AWS Cloud9 customers who use SSH environments that are not built with Amazon Linux should contact their operating system vendor for the updates necessary to address these issues.
AWS IoT Greengrass
Updated AWS IoT Greengrass Core V1 binaries and Greengrass V2 Lambda Launcher will be available by June 15th as the latest versions of Greengrass. This bulletin will be updated once the patches are available.

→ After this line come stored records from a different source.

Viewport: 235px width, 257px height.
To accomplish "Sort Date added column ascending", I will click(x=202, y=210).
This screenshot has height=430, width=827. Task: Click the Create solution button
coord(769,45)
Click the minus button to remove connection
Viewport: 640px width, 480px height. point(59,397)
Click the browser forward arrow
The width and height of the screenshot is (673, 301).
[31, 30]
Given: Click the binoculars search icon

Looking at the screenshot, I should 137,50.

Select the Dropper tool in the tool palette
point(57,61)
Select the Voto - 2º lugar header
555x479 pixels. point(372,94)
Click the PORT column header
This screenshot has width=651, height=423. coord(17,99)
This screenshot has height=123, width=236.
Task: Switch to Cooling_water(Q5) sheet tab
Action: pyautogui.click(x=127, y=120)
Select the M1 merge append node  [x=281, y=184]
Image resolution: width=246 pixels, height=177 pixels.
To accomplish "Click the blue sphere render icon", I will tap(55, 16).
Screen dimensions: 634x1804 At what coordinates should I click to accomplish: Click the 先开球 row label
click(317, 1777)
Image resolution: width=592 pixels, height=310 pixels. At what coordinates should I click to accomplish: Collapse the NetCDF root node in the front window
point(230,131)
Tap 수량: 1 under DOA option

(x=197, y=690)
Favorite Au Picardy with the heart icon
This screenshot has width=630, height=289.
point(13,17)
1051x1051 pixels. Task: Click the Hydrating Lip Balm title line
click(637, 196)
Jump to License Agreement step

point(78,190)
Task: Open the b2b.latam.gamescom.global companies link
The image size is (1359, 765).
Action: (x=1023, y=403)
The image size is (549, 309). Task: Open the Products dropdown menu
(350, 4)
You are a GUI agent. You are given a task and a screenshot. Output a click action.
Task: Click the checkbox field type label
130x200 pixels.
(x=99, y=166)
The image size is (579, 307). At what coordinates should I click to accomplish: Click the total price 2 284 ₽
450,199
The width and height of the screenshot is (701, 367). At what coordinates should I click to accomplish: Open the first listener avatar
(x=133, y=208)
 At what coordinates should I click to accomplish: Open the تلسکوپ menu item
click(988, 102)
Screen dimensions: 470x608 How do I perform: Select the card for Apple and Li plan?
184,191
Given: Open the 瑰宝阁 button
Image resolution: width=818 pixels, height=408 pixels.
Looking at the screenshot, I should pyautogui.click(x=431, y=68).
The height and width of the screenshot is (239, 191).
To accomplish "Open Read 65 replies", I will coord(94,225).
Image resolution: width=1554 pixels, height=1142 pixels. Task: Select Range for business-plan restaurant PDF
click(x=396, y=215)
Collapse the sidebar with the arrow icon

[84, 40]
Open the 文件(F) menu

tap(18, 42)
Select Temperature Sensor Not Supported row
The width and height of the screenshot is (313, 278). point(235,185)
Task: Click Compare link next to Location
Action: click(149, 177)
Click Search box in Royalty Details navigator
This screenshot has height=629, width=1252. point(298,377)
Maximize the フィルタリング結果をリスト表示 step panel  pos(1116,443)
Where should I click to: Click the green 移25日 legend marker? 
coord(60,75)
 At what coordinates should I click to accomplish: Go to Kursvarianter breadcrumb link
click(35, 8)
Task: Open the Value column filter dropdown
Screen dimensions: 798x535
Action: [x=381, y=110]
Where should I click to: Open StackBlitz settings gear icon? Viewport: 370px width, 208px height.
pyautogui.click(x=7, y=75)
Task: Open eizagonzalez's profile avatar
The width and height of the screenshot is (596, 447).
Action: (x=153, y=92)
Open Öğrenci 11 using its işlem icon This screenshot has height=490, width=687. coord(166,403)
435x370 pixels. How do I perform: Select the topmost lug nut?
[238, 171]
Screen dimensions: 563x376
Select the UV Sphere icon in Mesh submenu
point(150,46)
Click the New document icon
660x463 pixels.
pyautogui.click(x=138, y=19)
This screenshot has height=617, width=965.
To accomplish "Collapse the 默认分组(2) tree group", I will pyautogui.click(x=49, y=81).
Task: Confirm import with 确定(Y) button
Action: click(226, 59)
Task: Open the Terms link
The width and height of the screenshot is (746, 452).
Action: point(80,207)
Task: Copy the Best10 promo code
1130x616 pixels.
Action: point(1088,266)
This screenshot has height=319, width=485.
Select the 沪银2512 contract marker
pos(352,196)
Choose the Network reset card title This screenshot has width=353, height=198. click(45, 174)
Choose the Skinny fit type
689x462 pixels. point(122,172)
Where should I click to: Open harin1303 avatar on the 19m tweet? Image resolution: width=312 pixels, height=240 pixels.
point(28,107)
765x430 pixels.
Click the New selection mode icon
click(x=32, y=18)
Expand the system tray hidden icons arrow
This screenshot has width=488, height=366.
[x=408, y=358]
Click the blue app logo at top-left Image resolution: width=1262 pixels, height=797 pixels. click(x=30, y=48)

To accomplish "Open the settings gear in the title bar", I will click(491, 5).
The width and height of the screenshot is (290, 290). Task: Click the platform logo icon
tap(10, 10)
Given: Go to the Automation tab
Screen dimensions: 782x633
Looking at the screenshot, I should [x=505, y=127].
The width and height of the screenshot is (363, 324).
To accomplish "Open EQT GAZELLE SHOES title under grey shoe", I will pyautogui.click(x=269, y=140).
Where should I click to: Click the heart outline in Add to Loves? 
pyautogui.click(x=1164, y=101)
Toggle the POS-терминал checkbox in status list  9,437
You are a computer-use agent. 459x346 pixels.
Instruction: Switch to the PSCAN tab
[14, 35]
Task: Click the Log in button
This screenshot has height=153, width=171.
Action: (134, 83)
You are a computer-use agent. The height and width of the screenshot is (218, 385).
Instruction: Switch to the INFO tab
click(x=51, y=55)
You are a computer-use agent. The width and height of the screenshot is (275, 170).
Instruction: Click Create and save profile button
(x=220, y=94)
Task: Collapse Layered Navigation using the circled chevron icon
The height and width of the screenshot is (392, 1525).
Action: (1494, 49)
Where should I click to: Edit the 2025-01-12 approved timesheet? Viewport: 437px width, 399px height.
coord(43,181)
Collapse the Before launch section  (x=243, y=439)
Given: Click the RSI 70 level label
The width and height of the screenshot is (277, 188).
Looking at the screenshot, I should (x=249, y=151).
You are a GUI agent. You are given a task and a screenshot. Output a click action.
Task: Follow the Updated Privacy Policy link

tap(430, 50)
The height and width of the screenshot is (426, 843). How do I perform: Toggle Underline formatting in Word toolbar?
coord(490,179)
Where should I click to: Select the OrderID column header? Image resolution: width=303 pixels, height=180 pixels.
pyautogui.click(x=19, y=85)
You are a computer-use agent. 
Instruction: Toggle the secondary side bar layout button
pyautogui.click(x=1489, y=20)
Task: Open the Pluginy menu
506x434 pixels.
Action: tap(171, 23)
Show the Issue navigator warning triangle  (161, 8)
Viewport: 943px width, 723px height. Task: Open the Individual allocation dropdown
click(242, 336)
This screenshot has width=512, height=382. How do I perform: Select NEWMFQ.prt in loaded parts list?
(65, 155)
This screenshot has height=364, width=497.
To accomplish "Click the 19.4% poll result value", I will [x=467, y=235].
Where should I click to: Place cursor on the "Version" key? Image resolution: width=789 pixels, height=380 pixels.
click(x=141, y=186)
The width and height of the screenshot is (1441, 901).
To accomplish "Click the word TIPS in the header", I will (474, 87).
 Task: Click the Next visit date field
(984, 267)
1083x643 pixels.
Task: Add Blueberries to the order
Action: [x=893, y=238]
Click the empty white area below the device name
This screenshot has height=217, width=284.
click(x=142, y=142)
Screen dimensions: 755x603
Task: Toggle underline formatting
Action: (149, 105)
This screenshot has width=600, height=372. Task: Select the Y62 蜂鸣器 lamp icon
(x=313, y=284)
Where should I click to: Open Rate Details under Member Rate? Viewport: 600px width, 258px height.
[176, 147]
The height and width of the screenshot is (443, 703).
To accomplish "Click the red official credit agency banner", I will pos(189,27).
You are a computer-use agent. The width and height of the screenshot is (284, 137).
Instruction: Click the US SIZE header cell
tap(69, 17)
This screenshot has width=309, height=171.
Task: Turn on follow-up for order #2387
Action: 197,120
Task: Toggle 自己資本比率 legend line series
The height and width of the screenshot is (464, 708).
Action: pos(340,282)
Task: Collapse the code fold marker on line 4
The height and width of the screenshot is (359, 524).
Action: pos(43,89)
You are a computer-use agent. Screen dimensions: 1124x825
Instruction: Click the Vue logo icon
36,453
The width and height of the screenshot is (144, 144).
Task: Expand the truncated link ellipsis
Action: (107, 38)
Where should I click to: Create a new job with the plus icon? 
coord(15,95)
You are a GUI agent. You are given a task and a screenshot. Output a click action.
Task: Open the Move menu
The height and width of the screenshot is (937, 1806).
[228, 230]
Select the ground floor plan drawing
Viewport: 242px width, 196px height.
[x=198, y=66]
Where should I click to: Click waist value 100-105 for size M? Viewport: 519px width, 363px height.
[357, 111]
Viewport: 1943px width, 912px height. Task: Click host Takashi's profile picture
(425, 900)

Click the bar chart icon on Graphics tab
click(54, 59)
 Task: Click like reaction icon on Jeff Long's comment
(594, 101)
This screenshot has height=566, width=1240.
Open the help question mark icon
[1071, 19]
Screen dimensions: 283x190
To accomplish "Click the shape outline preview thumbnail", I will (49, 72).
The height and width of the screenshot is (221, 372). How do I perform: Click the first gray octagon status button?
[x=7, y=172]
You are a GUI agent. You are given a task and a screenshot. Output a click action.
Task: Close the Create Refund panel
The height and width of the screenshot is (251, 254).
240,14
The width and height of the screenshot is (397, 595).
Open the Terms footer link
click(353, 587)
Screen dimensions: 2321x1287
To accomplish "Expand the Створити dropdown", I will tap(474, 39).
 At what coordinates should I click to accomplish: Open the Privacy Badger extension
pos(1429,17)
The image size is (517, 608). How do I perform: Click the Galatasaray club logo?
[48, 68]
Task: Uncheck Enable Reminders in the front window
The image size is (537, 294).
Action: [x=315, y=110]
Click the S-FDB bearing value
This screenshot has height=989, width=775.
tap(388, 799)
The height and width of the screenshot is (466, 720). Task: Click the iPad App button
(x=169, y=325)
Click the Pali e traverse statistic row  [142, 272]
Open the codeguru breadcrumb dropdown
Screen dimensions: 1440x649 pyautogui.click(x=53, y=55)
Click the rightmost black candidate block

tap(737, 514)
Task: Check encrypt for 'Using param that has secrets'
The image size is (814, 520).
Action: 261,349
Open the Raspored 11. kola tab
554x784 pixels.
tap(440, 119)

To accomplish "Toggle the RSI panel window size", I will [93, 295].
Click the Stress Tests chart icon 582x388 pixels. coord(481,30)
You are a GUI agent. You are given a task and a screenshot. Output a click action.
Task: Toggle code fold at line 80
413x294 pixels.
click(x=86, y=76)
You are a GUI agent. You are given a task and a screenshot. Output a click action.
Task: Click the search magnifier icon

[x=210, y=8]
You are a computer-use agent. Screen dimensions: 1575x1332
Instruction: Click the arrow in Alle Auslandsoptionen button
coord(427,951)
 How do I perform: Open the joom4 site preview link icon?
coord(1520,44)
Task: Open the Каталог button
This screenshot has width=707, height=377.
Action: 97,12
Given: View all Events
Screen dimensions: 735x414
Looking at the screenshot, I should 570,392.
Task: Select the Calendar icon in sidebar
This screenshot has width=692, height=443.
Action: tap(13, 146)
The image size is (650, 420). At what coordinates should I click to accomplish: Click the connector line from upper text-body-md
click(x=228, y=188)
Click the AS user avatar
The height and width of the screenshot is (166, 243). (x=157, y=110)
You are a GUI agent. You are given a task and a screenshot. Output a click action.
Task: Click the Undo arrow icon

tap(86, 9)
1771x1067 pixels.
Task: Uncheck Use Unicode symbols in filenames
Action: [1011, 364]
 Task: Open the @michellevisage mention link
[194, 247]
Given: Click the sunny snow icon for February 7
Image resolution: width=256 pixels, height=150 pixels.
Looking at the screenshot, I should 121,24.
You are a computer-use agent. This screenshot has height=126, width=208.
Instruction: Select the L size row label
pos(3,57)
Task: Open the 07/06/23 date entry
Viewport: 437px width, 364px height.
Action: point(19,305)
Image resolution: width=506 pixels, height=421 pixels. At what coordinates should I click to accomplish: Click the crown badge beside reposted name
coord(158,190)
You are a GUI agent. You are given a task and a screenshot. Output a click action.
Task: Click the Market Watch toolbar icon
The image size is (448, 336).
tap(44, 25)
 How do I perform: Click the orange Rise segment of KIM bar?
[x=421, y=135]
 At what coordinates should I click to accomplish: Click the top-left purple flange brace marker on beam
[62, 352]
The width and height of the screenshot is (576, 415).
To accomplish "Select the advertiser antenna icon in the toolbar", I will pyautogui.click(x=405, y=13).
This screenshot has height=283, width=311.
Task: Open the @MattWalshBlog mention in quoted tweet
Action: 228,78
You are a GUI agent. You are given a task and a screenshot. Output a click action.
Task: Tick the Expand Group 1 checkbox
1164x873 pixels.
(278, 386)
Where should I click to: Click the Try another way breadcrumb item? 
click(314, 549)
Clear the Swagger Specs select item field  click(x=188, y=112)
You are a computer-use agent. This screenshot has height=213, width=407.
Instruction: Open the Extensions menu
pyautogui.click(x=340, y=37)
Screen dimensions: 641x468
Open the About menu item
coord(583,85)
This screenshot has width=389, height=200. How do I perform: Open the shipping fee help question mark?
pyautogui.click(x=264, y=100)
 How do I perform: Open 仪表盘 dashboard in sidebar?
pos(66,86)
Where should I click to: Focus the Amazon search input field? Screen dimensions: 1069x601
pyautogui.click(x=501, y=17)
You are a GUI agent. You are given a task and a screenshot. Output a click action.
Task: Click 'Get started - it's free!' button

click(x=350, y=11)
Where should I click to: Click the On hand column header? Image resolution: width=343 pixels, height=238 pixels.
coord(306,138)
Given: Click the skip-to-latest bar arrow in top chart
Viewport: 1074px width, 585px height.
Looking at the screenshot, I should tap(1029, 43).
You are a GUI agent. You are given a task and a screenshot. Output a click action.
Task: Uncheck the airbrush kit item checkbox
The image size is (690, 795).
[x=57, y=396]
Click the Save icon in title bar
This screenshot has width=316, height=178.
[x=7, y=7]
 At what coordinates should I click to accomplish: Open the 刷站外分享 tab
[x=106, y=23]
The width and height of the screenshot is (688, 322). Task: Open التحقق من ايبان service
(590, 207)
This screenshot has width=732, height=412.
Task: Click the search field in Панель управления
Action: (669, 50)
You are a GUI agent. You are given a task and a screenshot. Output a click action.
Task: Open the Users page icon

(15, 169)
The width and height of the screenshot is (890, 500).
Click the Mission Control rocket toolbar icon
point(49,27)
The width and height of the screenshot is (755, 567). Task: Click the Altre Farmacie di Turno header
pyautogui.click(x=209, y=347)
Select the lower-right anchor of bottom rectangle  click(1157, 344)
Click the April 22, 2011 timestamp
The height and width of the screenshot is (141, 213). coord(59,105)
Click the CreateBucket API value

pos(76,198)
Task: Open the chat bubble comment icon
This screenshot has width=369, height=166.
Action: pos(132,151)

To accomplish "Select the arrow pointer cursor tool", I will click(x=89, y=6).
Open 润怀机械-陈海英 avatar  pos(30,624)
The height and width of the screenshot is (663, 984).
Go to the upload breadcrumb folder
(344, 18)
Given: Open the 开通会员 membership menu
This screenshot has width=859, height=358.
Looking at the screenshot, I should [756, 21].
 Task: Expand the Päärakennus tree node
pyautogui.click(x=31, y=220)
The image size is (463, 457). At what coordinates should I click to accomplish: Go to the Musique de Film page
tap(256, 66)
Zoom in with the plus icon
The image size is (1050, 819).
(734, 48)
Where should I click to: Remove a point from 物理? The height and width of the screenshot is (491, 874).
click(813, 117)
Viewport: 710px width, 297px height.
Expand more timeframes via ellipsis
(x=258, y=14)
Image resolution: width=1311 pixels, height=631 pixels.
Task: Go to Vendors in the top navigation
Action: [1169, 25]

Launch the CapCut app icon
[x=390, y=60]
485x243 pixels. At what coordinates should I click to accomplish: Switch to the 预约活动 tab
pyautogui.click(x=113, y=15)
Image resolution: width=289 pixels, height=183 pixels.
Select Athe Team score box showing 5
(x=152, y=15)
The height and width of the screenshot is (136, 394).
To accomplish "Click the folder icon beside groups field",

Greengrass uses the runC library to execute Lambda functions inside an OCI compliant container on Greengrass Core devices. The Lambda functions deployed to Greengrass Cores are provided to Greengrass via authenticated authorized cloud APIs, authenticated authorized local CLI (if enabled), or through local root access. This means that Greengrass will only deploy and execute Lambda functions that were intended, and no action is necessary as long as Lambda functions are deployed from trusted sources. As a best practice, customers should only deploy Lambdas from trusted sources.
AWS Deep Learning AMI
Updated versions of the Deep Learning Base AMI and Deep Learning AMI for Amazon Linux and Amazon Linux2 are available in the AWS EC2 console and AWS Marketplace. AWS recommends that customers who have used Docker with their Deep Learning Base AMI or Deep Learning AMI launch new instances of the latest AMI version (v35.0 or later for Deep Learning Base AMI on Amazon Linux, v38.0 or later for Deep Learning Base AMI on Amazon Linux2, v45.0 or later for Deep Learning Base AMI on Amazon Linux and Amazon Linux2). Additional information is available in the Amazon Linux Security Center.
After AMI Update:
An updated Amazon ECS Optimized AMI is available as the default Compute Environment AMI. We recommend that Batch customers replace their existing Compute Environments with the latest available AMI. Instructions for replacing the Compute Environment are available in the Batch product documentation
Batch customers who do not use the default AMI should contact their operating system vendor for the updates necessary to address these issues. Instructions for Batch custom AMI are available in the Batch product documentation (https://docs.aws.amazon.com/batch/latest/userguide/create-batch-ami.html).
AWS Elastic Beanstalk
Updated AWS Elastic Beanstalk Docker-based platform versions are available. We recommend customers update immediately by going to the Managed Updates configuration page and clicking on the "Apply Now" button. Customers who have not enabled Managed Platform Updates can update their environment's platform version by following instructions here. Customers using Managed Platform Updates will be automatically updated to the latest platform version in their selected maintenance window with no action required. Release notes are also available.